Thread pool Starvation caused by sync over async pattern #13061

Closed ShaneCourtrille closed 1 year ago

ShaneCourtrille commented 1 year ago

We are currently working with Microsoft to resolve issues we're seeing with our production environment using OrchardCore. They've identified a problem with thread starvation caused by sync over async code within the OrchardCore.Data.YesSql.OrchardCoreBuilderExtensions.AddData method associated with this line.

image

The problem I can see is there doesn't appear to be a way to fix this as there isn't a way to make the call in the service provider an async one instead but I'm wondering if anyone else has an idea?

MikeAlhayek commented 1 year ago

@ShaneCourtrille just wondering about few things.

How many tenant are you running on the same instance? Have you check for latency between your web server and the database server? Is your database server responding fast or is there an issue with the connection?

@sebastienros StoreFactory is part of YesSql. Any ideas?

sebastienros commented 1 year ago

Did you mean to point to this code (easier than a screenshot to understand the context)? https://github.com/OrchardCMS/OrchardCore/blob/88405ae068da60181141bfd7bf1a3f28e4b08742/src/OrchardCore/OrchardCore.Data.YesSql/OrchardCoreBuilderExtensions.cs#L105

They've identified a problem with thread starvation caused by sync over async code within the

Maybe they didn't (identify the problem). This code is a singleton initialization. It's blocking one thread, it's run on the first request that accesses the database, so probably the first request to warmup the website. Then it's gone, never called again. Unless you have tons of tenants and they are all started at the same time, and you have a lot of concurrent calls to your website, then it's not the reason of thread pool starvation.

I can understand how someone might get to this conclusion, GetAwaiter().GetResult() is a bad pattern in a lot of cases, but here it's fine. And also ASP.NET configuration/initialization is not async, so everyone has to do it if you need to load things from the database where most APIs are async.

At what point of the app lifecycle is the issue occurring. And what does the log say about incoming requests when that happens (what kind of code is run)?

ShaneCourtrille commented 1 year ago

@sebastienros I haven't forgotten about this but I think we'll be contacting you outside of GitHub before I respond.

ShaneCourtrille commented 1 year ago

I'm trying to get additional details from Microsoft as well to see if they are seeing a lot of these calls in the dump they've analyzed. I'm starting to wonder if this is a "cold start" problem when many requests across many tenants hit a brand new instance.

sebastienros commented 1 year ago

I'm starting to wonder if this is a "cold start" problem when many requests across many tenants hit a brand new instance.

You should know when that happens, if it's during startup or after a while when the site is already warmed up.

**Exercise goal**
Repeat the passage from the thread on thread pool starvation, starting at "Maybe they didn't" and ending at "code is run)?". Rely only on the thread above.

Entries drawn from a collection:

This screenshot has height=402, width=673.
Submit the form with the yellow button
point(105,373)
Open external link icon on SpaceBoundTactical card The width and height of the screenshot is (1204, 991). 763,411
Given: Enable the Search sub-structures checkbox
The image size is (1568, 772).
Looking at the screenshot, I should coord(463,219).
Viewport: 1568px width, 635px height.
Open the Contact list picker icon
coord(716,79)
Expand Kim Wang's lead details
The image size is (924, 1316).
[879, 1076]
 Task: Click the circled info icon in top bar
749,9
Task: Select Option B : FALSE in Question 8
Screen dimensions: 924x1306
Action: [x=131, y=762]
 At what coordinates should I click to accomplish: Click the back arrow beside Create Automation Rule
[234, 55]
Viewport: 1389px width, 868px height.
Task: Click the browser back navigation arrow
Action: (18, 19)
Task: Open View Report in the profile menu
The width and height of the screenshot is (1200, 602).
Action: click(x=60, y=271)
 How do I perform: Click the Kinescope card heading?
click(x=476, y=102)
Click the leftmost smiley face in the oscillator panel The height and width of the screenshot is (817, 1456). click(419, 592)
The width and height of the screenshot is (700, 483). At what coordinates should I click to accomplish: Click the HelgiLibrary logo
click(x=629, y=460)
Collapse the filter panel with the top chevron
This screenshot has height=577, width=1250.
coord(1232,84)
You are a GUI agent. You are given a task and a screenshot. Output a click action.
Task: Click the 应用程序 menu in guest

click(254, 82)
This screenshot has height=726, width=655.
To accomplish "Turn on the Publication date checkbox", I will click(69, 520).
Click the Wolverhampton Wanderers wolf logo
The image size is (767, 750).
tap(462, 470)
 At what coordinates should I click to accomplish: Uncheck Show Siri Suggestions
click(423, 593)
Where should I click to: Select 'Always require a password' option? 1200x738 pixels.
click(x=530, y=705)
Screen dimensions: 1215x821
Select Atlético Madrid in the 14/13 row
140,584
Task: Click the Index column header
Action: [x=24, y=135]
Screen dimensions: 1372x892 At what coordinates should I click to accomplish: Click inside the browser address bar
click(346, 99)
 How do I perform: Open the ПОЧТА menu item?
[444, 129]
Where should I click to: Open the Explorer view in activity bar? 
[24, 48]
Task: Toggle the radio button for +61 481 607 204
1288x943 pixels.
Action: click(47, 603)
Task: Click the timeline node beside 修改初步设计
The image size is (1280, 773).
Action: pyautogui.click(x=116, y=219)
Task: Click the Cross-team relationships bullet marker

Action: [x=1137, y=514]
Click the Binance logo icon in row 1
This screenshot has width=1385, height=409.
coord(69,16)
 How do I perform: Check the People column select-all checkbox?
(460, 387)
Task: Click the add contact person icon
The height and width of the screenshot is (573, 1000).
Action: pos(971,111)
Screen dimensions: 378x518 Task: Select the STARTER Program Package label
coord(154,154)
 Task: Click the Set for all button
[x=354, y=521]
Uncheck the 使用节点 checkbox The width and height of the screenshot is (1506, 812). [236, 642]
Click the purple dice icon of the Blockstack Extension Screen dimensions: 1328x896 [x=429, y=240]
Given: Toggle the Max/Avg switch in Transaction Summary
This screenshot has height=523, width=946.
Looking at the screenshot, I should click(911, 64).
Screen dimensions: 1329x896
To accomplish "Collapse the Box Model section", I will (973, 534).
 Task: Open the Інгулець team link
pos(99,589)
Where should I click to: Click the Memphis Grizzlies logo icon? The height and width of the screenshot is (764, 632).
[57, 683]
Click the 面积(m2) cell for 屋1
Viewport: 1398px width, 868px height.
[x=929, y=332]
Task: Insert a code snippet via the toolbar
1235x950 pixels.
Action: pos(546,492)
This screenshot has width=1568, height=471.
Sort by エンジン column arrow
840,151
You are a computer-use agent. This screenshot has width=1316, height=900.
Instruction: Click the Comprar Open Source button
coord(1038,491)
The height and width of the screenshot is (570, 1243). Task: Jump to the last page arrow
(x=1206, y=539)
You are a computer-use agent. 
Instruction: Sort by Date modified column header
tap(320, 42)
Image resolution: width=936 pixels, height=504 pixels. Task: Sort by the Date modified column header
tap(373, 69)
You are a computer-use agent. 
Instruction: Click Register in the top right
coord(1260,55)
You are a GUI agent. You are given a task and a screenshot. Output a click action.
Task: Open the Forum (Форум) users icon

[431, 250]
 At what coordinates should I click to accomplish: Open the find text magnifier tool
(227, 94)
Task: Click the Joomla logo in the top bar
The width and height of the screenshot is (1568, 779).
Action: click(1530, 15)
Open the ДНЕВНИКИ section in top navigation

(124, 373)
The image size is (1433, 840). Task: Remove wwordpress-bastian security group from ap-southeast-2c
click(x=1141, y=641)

**Solution to the problem**
Maybe they didn't (identify the problem). This code is a singleton initialization. It's blocking one thread, it's run on the first request that accesses the database, so probably the first request to warmup the website. Then it's gone, never called again. Unless you have tons of tenants and they are all started at the same time, and you have a lot of concurrent calls to your website, then it's not the reason of thread pool starvation.

I can understand how someone might get to this conclusion, GetAwaiter().GetResult() is a bad pattern in a lot of cases, but here it's fine. And also ASP.NET configuration/initialization is not async, so everyone has to do it if you need to load things from the database where most APIs are async.

At what point of the app lifecycle is the issue occurring. And what does the log say about incoming requests when that happens (what kind of code is run)?